● Activity
Write out all of the data without omission, exactly as shown.

[Collected data entries]
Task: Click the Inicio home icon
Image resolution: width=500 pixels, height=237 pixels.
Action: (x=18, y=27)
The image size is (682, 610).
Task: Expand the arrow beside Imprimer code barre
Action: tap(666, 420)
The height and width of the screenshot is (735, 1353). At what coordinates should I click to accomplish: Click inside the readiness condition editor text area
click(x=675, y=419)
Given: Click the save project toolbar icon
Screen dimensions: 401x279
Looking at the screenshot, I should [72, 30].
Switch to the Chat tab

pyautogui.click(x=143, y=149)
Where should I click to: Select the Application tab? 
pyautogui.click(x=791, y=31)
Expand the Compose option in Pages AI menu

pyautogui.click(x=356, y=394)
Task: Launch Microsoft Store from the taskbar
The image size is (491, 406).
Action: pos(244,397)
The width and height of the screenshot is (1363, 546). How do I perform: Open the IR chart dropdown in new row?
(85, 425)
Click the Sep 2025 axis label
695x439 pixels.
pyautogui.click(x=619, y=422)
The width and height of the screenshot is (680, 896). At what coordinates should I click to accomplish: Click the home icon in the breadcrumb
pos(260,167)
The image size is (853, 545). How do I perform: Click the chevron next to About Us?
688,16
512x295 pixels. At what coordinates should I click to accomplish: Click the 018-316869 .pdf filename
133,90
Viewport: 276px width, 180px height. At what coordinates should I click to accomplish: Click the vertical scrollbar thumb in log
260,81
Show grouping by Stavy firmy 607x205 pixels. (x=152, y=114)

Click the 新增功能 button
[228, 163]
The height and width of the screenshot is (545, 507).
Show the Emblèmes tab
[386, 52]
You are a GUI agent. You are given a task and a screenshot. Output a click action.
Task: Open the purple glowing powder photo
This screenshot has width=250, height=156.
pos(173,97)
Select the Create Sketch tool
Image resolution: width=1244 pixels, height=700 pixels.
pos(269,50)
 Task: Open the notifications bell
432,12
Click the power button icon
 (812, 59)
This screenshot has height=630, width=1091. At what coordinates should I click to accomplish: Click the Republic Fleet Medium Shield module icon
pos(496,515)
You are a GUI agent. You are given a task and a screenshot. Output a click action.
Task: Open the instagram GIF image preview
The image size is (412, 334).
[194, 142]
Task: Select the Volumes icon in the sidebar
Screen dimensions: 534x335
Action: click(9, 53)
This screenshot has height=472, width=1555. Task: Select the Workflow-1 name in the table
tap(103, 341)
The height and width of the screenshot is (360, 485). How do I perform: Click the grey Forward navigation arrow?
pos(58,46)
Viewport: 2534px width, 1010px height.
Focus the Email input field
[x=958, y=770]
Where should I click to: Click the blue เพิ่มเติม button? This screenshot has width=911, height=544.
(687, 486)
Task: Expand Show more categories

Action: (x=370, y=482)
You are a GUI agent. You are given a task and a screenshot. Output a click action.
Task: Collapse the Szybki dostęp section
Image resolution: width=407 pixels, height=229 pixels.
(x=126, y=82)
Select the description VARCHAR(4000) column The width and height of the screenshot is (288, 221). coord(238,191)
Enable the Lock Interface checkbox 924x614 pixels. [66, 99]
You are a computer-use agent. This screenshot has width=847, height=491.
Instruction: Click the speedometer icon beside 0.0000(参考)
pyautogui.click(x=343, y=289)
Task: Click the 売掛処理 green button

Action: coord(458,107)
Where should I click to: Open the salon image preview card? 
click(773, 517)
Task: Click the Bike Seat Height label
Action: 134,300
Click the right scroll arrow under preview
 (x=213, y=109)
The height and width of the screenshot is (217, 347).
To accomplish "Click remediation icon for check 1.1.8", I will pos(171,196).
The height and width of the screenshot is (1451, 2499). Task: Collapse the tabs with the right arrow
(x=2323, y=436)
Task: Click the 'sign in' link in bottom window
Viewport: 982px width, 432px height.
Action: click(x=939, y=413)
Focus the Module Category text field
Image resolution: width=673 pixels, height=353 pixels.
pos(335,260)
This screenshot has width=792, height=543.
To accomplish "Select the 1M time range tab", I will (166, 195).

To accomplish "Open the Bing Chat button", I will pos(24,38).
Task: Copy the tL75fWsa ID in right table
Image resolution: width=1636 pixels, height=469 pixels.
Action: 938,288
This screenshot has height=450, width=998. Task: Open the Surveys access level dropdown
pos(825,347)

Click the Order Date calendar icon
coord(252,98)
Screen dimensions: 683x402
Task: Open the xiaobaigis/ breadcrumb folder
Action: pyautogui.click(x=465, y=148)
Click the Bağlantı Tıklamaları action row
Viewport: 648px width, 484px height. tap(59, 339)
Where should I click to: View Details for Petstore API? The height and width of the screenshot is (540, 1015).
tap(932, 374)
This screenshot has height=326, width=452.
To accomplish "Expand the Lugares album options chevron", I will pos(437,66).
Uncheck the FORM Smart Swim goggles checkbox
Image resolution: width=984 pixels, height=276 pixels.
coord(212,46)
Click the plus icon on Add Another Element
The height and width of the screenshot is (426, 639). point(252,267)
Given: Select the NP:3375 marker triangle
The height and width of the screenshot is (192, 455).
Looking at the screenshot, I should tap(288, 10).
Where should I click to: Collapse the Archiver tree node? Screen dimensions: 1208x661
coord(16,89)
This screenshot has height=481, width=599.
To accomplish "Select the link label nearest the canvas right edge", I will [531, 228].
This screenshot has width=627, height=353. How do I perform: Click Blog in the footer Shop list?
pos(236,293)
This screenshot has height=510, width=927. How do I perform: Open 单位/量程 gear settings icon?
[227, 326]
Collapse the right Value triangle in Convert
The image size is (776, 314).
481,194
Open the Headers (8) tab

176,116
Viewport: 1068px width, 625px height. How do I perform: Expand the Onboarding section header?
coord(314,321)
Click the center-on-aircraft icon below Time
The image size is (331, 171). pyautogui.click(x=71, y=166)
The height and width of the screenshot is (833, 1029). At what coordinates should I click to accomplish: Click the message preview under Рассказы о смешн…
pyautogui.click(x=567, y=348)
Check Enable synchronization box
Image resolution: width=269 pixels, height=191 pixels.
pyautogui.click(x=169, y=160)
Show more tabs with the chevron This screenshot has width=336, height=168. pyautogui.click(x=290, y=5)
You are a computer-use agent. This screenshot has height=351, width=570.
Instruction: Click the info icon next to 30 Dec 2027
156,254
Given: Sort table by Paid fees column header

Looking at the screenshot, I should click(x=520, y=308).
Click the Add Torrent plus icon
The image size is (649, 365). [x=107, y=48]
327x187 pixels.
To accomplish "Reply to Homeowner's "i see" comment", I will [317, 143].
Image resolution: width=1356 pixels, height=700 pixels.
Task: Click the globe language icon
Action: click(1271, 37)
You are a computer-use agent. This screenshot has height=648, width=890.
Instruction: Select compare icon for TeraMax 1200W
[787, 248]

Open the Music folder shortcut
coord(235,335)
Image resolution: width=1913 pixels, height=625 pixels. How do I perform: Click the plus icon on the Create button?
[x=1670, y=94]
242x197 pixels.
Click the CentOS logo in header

● Answer box
Task: Click the Inicio home icon
Image resolution: width=500 pixels, height=237 pixels.
Action: (x=18, y=27)
The image size is (682, 610).
Task: Expand the arrow beside Imprimer code barre
Action: tap(666, 420)
The height and width of the screenshot is (735, 1353). At what coordinates should I click to accomplish: Click inside the readiness condition editor text area
click(x=675, y=419)
Given: Click the save project toolbar icon
Screen dimensions: 401x279
Looking at the screenshot, I should [72, 30].
Switch to the Chat tab

pyautogui.click(x=143, y=149)
Where should I click to: Select the Application tab? 
pyautogui.click(x=791, y=31)
Expand the Compose option in Pages AI menu

pyautogui.click(x=356, y=394)
Task: Launch Microsoft Store from the taskbar
The image size is (491, 406).
Action: pos(244,397)
The width and height of the screenshot is (1363, 546). How do I perform: Open the IR chart dropdown in new row?
(85, 425)
Click the Sep 2025 axis label
695x439 pixels.
pyautogui.click(x=619, y=422)
The width and height of the screenshot is (680, 896). At what coordinates should I click to accomplish: Click the home icon in the breadcrumb
pos(260,167)
The image size is (853, 545). How do I perform: Click the chevron next to About Us?
688,16
512x295 pixels. At what coordinates should I click to accomplish: Click the 018-316869 .pdf filename
133,90
Viewport: 276px width, 180px height. At what coordinates should I click to accomplish: Click the vertical scrollbar thumb in log
260,81
Show grouping by Stavy firmy 607x205 pixels. (x=152, y=114)

Click the 新增功能 button
[228, 163]
The height and width of the screenshot is (545, 507).
Show the Emblèmes tab
[386, 52]
You are a GUI agent. You are given a task and a screenshot. Output a click action.
Task: Open the purple glowing powder photo
This screenshot has width=250, height=156.
pos(173,97)
Select the Create Sketch tool
Image resolution: width=1244 pixels, height=700 pixels.
pos(269,50)
 Task: Open the notifications bell
432,12
Click the power button icon
 (812, 59)
This screenshot has height=630, width=1091. At what coordinates should I click to accomplish: Click the Republic Fleet Medium Shield module icon
pos(496,515)
You are a GUI agent. You are given a task and a screenshot. Output a click action.
Task: Open the instagram GIF image preview
The image size is (412, 334).
[194, 142]
Task: Select the Volumes icon in the sidebar
Screen dimensions: 534x335
Action: click(9, 53)
This screenshot has height=472, width=1555. Task: Select the Workflow-1 name in the table
tap(103, 341)
The height and width of the screenshot is (360, 485). How do I perform: Click the grey Forward navigation arrow?
pos(58,46)
Viewport: 2534px width, 1010px height.
Focus the Email input field
[x=958, y=770]
Where should I click to: Click the blue เพิ่มเติม button? This screenshot has width=911, height=544.
(687, 486)
Task: Expand Show more categories

Action: (x=370, y=482)
You are a GUI agent. You are given a task and a screenshot. Output a click action.
Task: Collapse the Szybki dostęp section
Image resolution: width=407 pixels, height=229 pixels.
(x=126, y=82)
Select the description VARCHAR(4000) column The width and height of the screenshot is (288, 221). coord(238,191)
Enable the Lock Interface checkbox 924x614 pixels. [66, 99]
You are a computer-use agent. This screenshot has width=847, height=491.
Instruction: Click the speedometer icon beside 0.0000(参考)
pyautogui.click(x=343, y=289)
Task: Click the 売掛処理 green button

Action: coord(458,107)
Where should I click to: Open the salon image preview card? 
click(773, 517)
Task: Click the Bike Seat Height label
Action: 134,300
Click the right scroll arrow under preview
 (x=213, y=109)
The height and width of the screenshot is (217, 347).
To accomplish "Click remediation icon for check 1.1.8", I will pos(171,196).
The height and width of the screenshot is (1451, 2499). Task: Collapse the tabs with the right arrow
(x=2323, y=436)
Task: Click the 'sign in' link in bottom window
Viewport: 982px width, 432px height.
Action: click(x=939, y=413)
Focus the Module Category text field
Image resolution: width=673 pixels, height=353 pixels.
pos(335,260)
This screenshot has width=792, height=543.
To accomplish "Select the 1M time range tab", I will (166, 195).

To accomplish "Open the Bing Chat button", I will pos(24,38).
Task: Copy the tL75fWsa ID in right table
Image resolution: width=1636 pixels, height=469 pixels.
Action: 938,288
This screenshot has height=450, width=998. Task: Open the Surveys access level dropdown
pos(825,347)

Click the Order Date calendar icon
coord(252,98)
Screen dimensions: 683x402
Task: Open the xiaobaigis/ breadcrumb folder
Action: pyautogui.click(x=465, y=148)
Click the Bağlantı Tıklamaları action row
Viewport: 648px width, 484px height. tap(59, 339)
Where should I click to: View Details for Petstore API? The height and width of the screenshot is (540, 1015).
tap(932, 374)
This screenshot has height=326, width=452.
To accomplish "Expand the Lugares album options chevron", I will pos(437,66).
Uncheck the FORM Smart Swim goggles checkbox
Image resolution: width=984 pixels, height=276 pixels.
coord(212,46)
Click the plus icon on Add Another Element
The height and width of the screenshot is (426, 639). point(252,267)
Given: Select the NP:3375 marker triangle
The height and width of the screenshot is (192, 455).
Looking at the screenshot, I should tap(288, 10).
Where should I click to: Collapse the Archiver tree node? Screen dimensions: 1208x661
coord(16,89)
This screenshot has height=481, width=599.
To accomplish "Select the link label nearest the canvas right edge", I will [531, 228].
This screenshot has width=627, height=353. How do I perform: Click Blog in the footer Shop list?
pos(236,293)
This screenshot has height=510, width=927. How do I perform: Open 单位/量程 gear settings icon?
[227, 326]
Collapse the right Value triangle in Convert
The image size is (776, 314).
481,194
Open the Headers (8) tab

176,116
Viewport: 1068px width, 625px height. How do I perform: Expand the Onboarding section header?
coord(314,321)
Click the center-on-aircraft icon below Time
The image size is (331, 171). pyautogui.click(x=71, y=166)
The height and width of the screenshot is (833, 1029). At what coordinates should I click to accomplish: Click the message preview under Рассказы о смешн…
pyautogui.click(x=567, y=348)
Check Enable synchronization box
Image resolution: width=269 pixels, height=191 pixels.
pyautogui.click(x=169, y=160)
Show more tabs with the chevron This screenshot has width=336, height=168. pyautogui.click(x=290, y=5)
You are a computer-use agent. This screenshot has height=351, width=570.
Instruction: Click the info icon next to 30 Dec 2027
156,254
Given: Sort table by Paid fees column header

Looking at the screenshot, I should click(x=520, y=308).
Click the Add Torrent plus icon
The image size is (649, 365). [x=107, y=48]
327x187 pixels.
To accomplish "Reply to Homeowner's "i see" comment", I will [317, 143].
Image resolution: width=1356 pixels, height=700 pixels.
Task: Click the globe language icon
Action: click(1271, 37)
You are a computer-use agent. This screenshot has height=648, width=890.
Instruction: Select compare icon for TeraMax 1200W
[787, 248]

Open the Music folder shortcut
coord(235,335)
Image resolution: width=1913 pixels, height=625 pixels. How do I perform: Click the plus icon on the Create button?
[x=1670, y=94]
242x197 pixels.
Click the CentOS logo in header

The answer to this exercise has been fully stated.